* **WHAT YOU NEED TO DO**
Go to the line holding "Open the Memory tab" in the entries below and write out exactly every line down to and including the line holding "Click the Accounts & sync refresh icon".

——————————

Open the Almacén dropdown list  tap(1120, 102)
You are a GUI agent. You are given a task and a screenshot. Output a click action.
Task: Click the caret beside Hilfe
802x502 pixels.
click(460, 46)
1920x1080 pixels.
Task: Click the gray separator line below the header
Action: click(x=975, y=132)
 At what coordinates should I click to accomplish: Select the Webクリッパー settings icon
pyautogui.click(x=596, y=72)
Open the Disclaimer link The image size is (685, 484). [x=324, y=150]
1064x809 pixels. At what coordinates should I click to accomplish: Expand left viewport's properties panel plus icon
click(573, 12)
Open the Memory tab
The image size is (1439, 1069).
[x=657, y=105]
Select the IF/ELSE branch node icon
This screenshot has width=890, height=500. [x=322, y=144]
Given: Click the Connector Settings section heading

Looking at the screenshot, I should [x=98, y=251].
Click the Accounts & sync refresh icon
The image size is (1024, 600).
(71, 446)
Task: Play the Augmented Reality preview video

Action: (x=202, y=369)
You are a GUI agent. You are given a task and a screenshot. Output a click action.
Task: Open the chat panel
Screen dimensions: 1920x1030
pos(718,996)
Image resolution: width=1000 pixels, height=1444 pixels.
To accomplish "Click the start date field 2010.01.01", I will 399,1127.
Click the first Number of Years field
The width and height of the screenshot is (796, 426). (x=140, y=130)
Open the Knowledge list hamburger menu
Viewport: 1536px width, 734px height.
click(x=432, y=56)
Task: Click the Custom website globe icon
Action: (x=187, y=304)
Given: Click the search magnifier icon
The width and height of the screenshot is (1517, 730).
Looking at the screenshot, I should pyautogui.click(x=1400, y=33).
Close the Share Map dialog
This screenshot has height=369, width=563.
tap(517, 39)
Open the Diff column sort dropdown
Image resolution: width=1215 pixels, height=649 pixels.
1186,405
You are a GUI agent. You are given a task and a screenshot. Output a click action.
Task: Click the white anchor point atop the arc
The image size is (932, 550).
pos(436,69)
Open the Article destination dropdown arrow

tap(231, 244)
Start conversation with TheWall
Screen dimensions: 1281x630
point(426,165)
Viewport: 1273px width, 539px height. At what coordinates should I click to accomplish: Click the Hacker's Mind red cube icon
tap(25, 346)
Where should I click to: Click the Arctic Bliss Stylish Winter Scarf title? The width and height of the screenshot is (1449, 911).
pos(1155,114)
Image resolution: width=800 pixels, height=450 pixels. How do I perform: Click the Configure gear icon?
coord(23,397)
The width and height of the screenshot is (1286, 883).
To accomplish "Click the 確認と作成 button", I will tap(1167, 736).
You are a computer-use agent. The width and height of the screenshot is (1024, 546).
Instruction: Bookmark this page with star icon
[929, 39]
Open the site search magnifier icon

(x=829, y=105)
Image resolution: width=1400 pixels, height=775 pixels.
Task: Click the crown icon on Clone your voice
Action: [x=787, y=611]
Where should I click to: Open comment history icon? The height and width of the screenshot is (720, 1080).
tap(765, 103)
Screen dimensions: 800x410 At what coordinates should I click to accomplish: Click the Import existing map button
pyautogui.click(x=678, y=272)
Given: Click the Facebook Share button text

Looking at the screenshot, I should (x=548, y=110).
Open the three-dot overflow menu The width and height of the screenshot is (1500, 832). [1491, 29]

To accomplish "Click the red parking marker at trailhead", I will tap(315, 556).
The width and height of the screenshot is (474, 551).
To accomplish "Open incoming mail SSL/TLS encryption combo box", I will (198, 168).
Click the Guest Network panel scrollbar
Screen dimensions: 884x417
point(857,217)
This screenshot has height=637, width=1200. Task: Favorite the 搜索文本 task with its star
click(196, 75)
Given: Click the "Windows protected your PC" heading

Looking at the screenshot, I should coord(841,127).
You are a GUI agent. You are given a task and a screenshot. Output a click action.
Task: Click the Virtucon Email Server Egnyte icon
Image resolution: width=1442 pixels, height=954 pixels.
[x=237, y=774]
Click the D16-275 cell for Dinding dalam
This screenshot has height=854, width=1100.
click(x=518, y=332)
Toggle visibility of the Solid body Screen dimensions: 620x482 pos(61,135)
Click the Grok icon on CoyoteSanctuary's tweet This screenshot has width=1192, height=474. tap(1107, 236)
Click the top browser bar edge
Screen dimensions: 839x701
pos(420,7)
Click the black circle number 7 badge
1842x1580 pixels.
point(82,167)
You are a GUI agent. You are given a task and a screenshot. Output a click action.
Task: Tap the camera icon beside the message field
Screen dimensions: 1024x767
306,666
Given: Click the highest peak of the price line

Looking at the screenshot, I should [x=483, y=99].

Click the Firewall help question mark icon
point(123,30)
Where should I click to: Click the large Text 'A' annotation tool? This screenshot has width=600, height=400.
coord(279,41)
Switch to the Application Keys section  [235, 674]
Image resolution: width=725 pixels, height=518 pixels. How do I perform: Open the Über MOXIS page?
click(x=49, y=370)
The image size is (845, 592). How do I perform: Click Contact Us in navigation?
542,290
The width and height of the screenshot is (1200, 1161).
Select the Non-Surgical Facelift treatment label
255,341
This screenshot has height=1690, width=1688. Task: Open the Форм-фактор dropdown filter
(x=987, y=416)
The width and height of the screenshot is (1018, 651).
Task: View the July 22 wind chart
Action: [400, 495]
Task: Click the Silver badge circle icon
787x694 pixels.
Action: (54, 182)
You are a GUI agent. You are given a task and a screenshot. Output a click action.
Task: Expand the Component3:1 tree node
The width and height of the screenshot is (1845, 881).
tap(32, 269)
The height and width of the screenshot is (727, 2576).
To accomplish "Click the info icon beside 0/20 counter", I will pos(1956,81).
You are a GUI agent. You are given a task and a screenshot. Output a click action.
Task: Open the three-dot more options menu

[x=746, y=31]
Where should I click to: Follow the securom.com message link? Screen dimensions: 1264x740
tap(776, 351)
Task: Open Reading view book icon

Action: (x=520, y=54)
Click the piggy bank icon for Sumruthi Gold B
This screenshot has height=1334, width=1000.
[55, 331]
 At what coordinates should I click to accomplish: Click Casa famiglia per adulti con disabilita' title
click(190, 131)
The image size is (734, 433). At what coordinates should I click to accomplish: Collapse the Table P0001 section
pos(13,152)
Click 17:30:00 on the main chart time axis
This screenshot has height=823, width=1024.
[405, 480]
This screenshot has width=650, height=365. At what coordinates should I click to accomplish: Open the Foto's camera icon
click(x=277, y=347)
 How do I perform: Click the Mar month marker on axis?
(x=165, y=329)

——————————

* **RESULT BELOW**
Open the Memory tab
The image size is (1439, 1069).
[x=657, y=105]
Select the IF/ELSE branch node icon
This screenshot has width=890, height=500. [x=322, y=144]
Given: Click the Connector Settings section heading

Looking at the screenshot, I should [x=98, y=251].
Click the Accounts & sync refresh icon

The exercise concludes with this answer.